University of Auckland professor Dame Anne Salmond, one of the country’s most distinguished historians, said, “If you haven’t taken the trouble to get a balanced view, your views aren’t worth a lot. We need to stop having double standards, and stop allowing people who really don’t know much to be given some sort of credence, because the fact they claim the authority on such matters is worrying.”
Maori didn’t cede sovereignty (Sic. Stuff can’t even spell the word correctly)
As with any contract, it’s the signed version of the Treaty of Waitangi that counts, Dame Anne said. There is no questioning the legitimacy of the Treaty of Waitangi, signed and marked with moko, and since validated by scholars.
The Maori version of the Treaty of Waitangi was the most important for understanding the contract, as the agreement was debated in Maori, Dame Anne said.
It shows Maori did not cede sovereignty, but instead agreed to a gift exchange: kawanatanga for tino rangatiratanga.
“Kawanatanga was given to the Queen, and that was very clearly the right to have a governor, but a governor was not the same as a sovereign. The chiefs were granted tino rangatiratanga too, and those are the absolute powers of a chief.
“Working out how those things balance out, and how they’ve balanced out over time, is really what we’re dealing with in discussions around the Treaty.”
National co-ordinator for education program Tangata Tirirti, Dr Ingrid Huygens, said it was ignorance that put Sir William so wrong.
“The 2014 Waitangi Tribunal found Maori did not give up sovereignty, in Te Tiriti, the Maori text.
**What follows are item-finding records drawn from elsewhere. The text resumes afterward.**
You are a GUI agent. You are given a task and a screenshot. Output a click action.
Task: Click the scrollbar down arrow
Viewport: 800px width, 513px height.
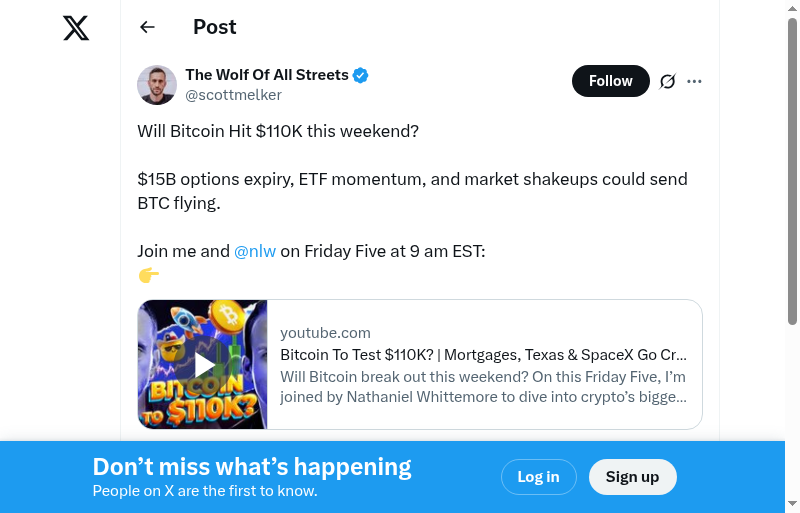click(x=793, y=504)
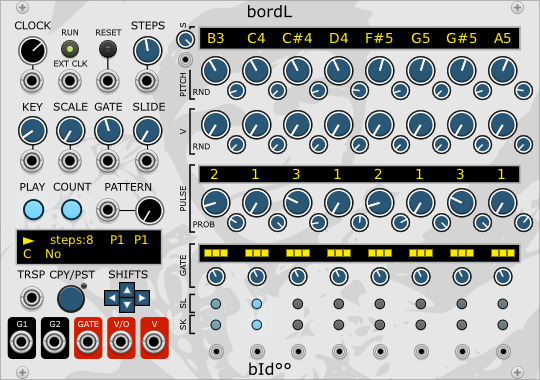540x380 pixels.
Task: Click the RESET button
Action: click(107, 49)
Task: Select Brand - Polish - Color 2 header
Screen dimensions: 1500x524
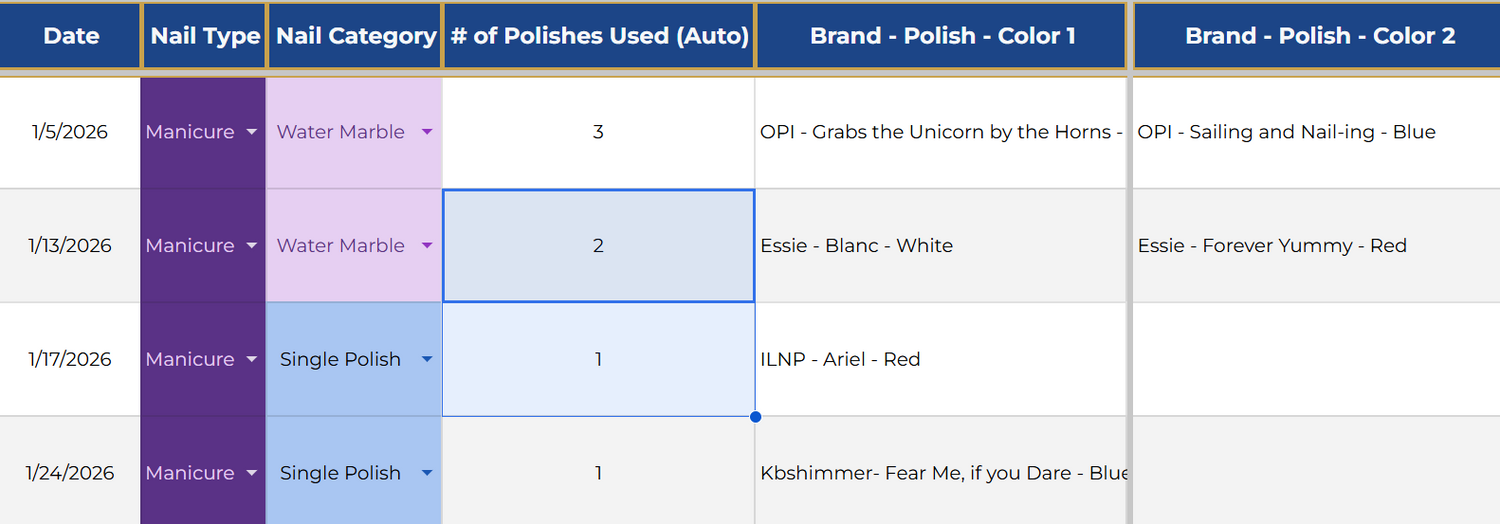Action: (x=1319, y=36)
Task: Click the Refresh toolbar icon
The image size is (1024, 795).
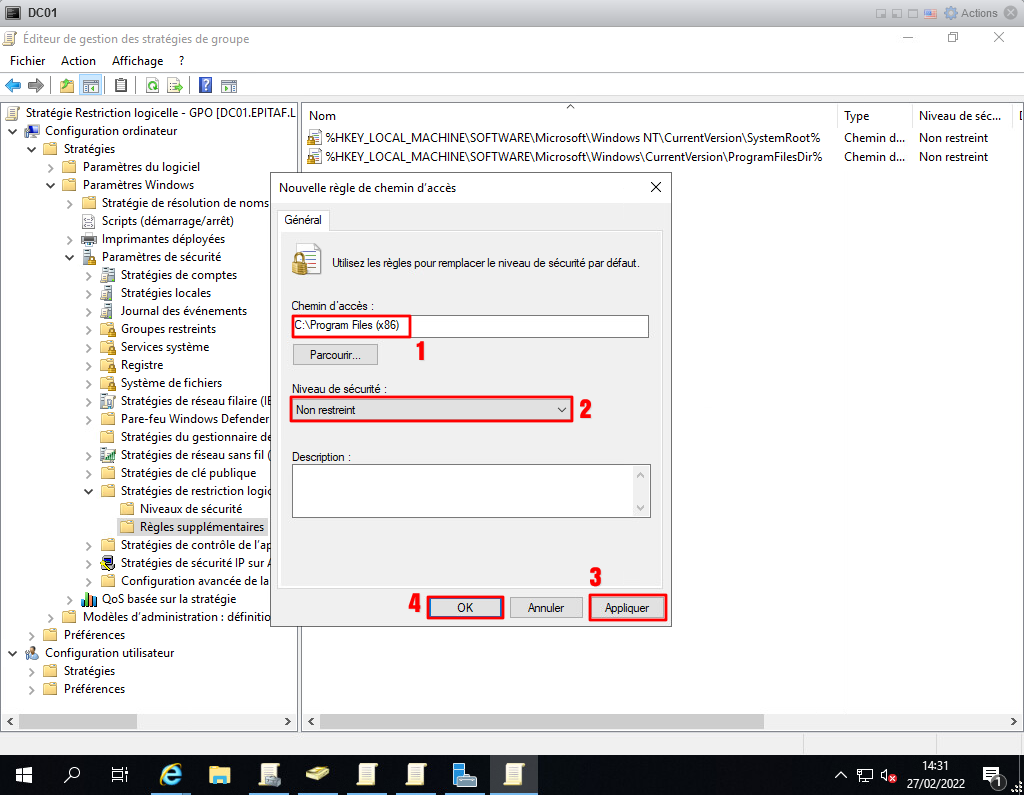Action: pos(152,85)
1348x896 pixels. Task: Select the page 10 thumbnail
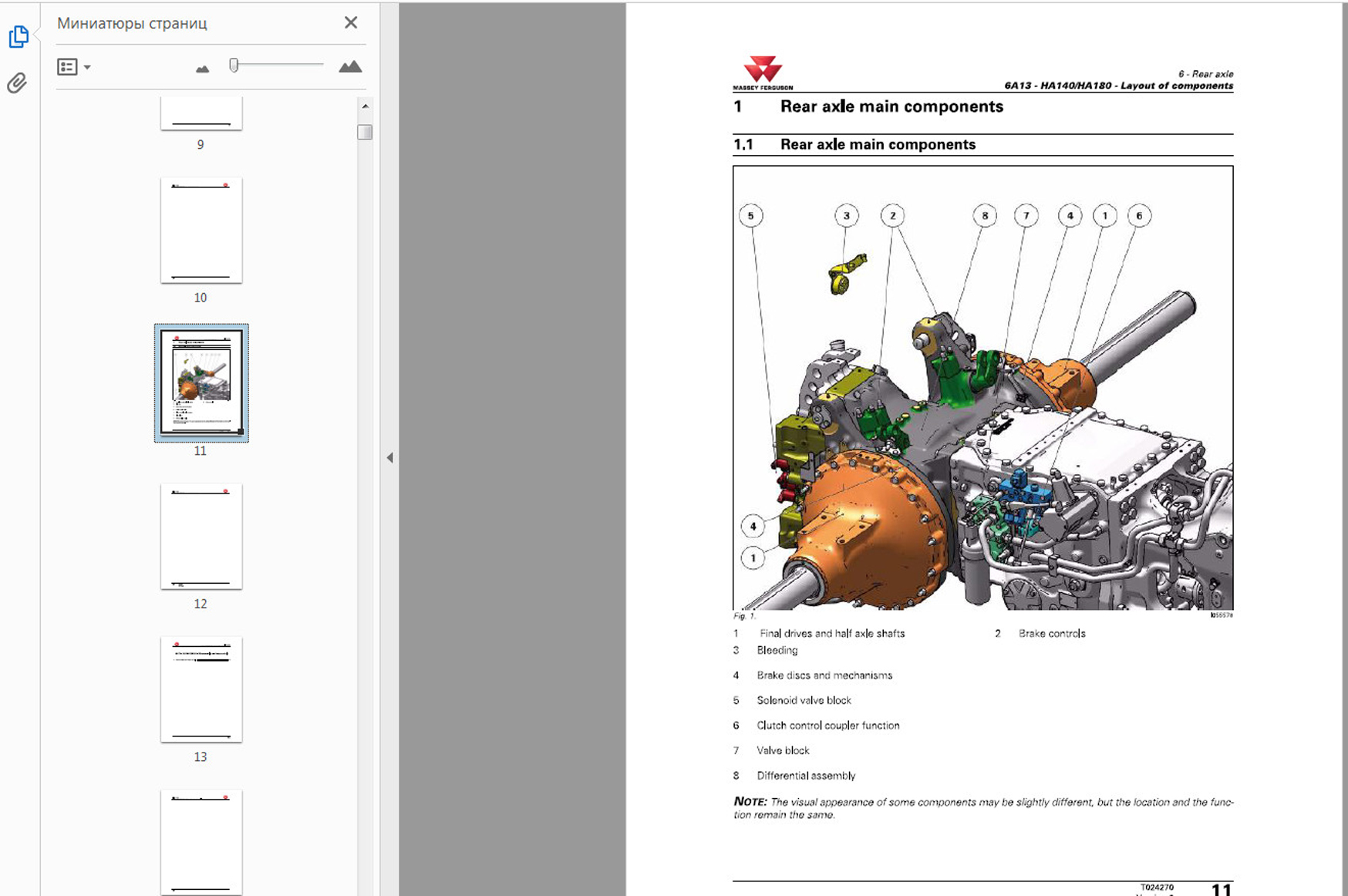coord(201,231)
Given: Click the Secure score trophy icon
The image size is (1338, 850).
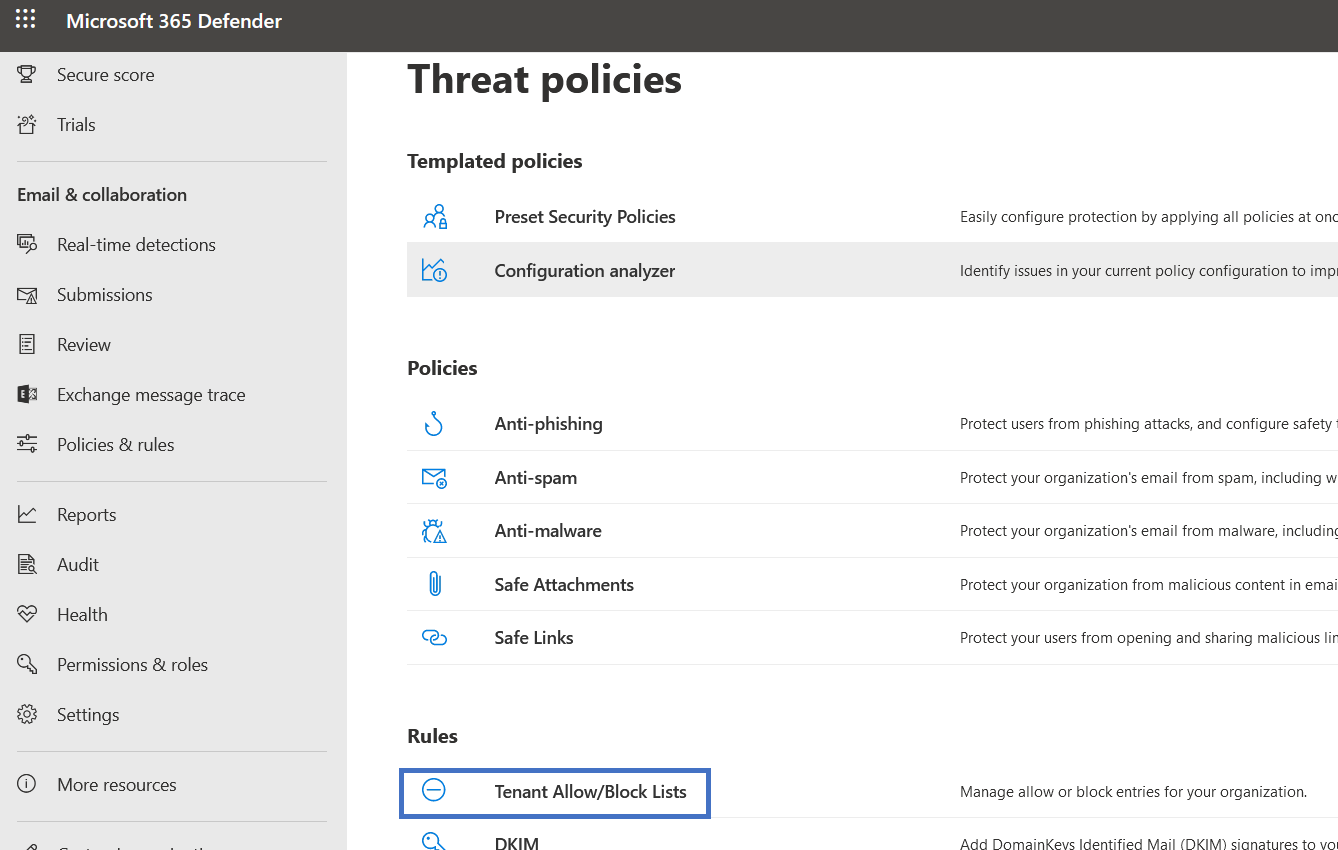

“I’m guessing that William Gallagher will only ever have read the English version of the Treaty, which does say that Maori hereby cede sovereignty. But Te Tiriti o Waitangi doesn’t say that, in fact it affirms that Maori retain their rangatiratanga.”
Guesswork is what it’s all about! And “double standards” are rife in academia. And ‘notable’ because of their bias and self-imposed, politically-correct ignorance. Is that because of thoroughly well-informed self-interest? Or real ignorance? Neither option is reassuring.
Seemingly – that 100% pro-Maori advocacy group, the racially-biased Waitangi Tribunal – decided in 2014, 174 years after-the-fact, just what the signatories were thinking way back then, when the tangata Maori chiefs signed the Treaty in 1840!